── Entries shown
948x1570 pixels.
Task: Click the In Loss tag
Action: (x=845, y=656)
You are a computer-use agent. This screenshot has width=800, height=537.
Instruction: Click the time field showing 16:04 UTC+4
────
The lines from the one containing "You are a computer-use" through the last line of the records are the answer; set them down exactly and add nothing.

▶ Answer area
You are a computer-use agent. This screenshot has width=800, height=537.
Instruction: Click the time field showing 16:04 UTC+4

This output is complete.